## Data extracts
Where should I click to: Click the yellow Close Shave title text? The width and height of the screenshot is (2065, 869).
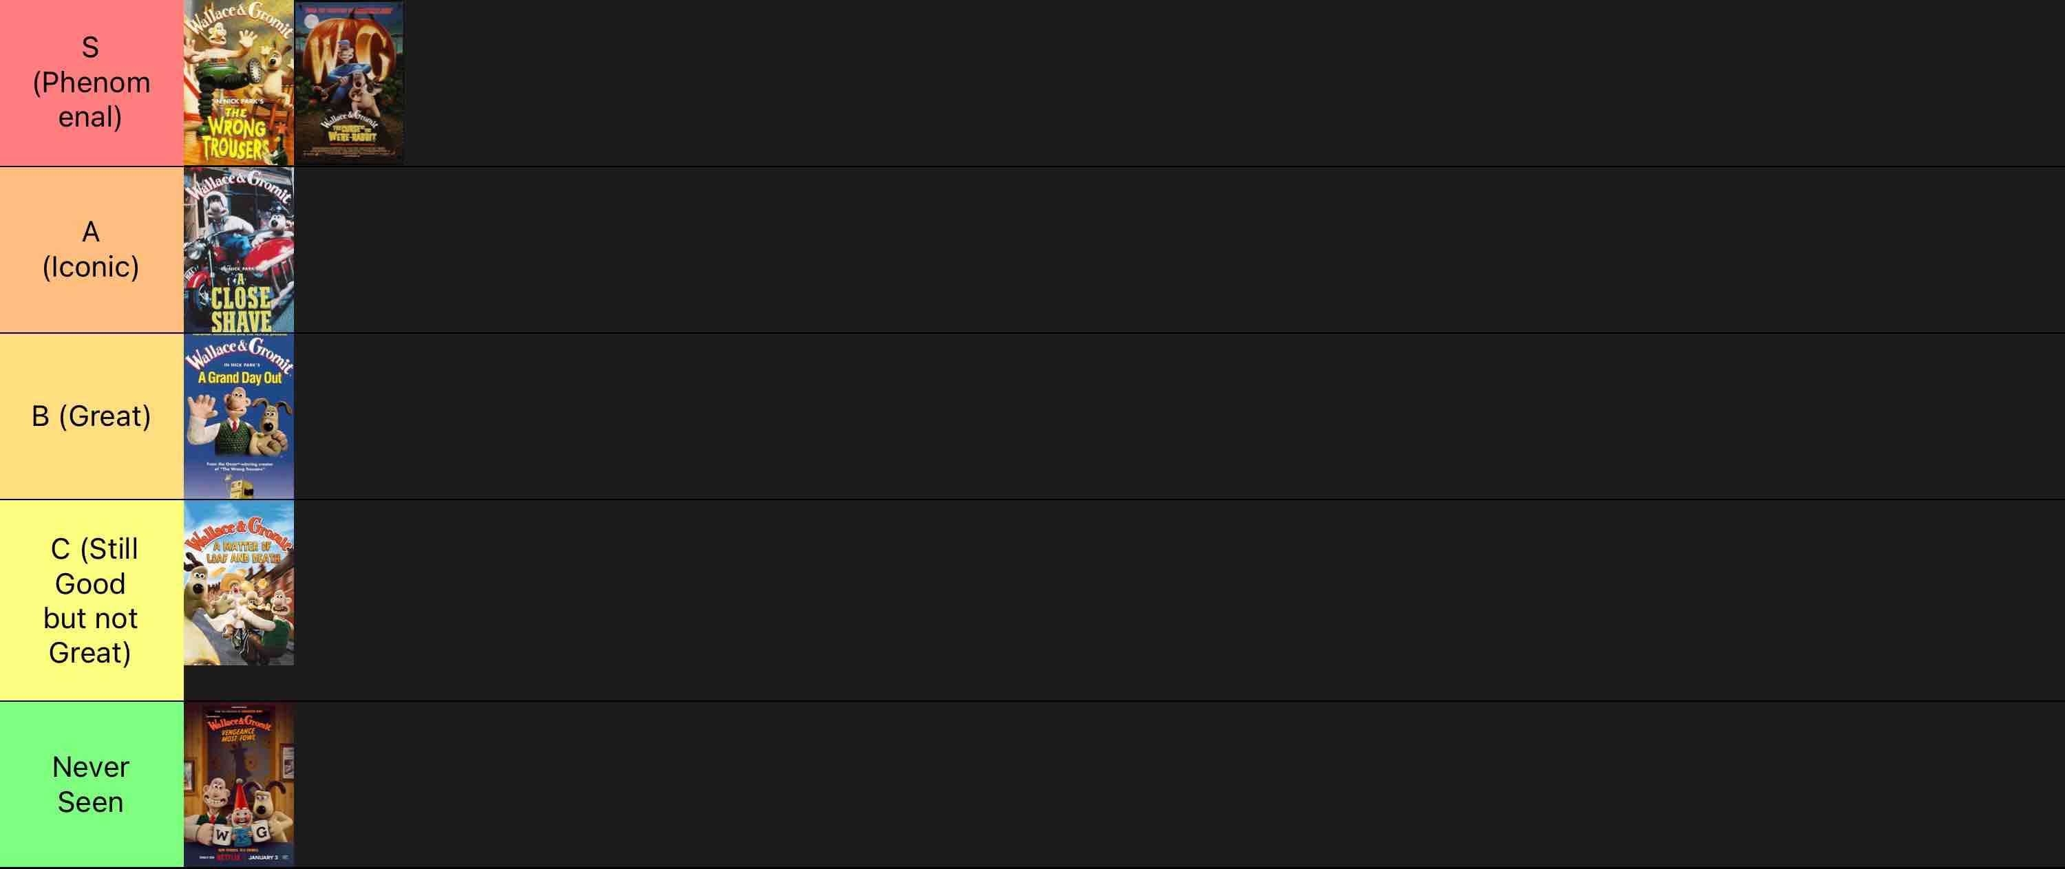point(240,309)

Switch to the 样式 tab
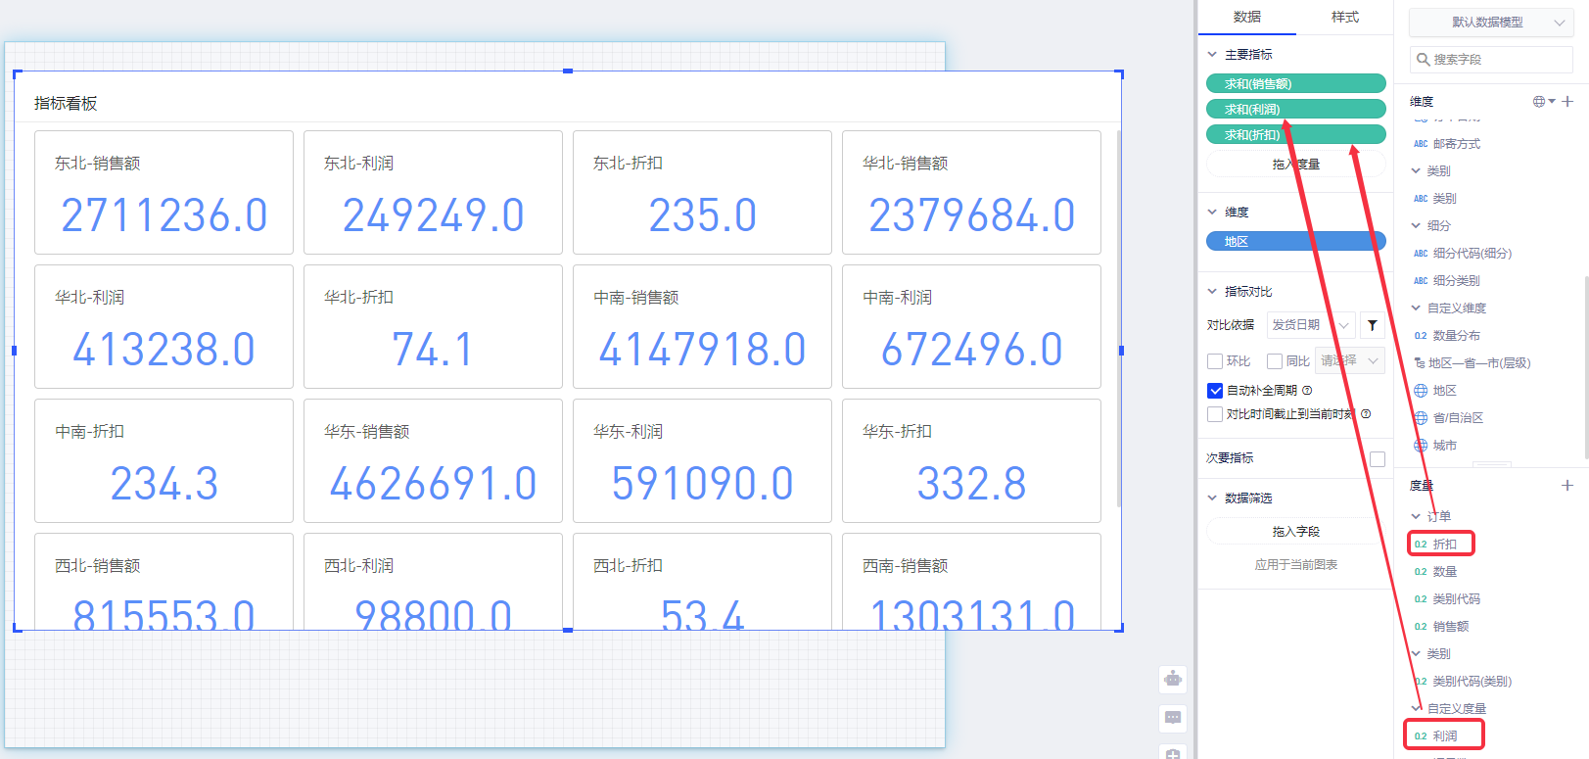tap(1344, 18)
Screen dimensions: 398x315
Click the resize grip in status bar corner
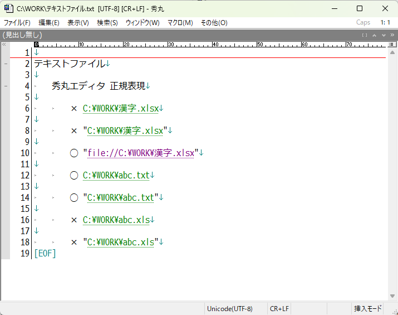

## Task item
Would you restate the records above word for word and exclude the pictures?

## Response
Where should I click to: Click the yellow Close Shave title text? The width and height of the screenshot is (2065, 869).
point(240,309)

Switch to the 样式 tab
tap(1344, 18)
Screen dimensions: 398x315
Click the resize grip in status bar corner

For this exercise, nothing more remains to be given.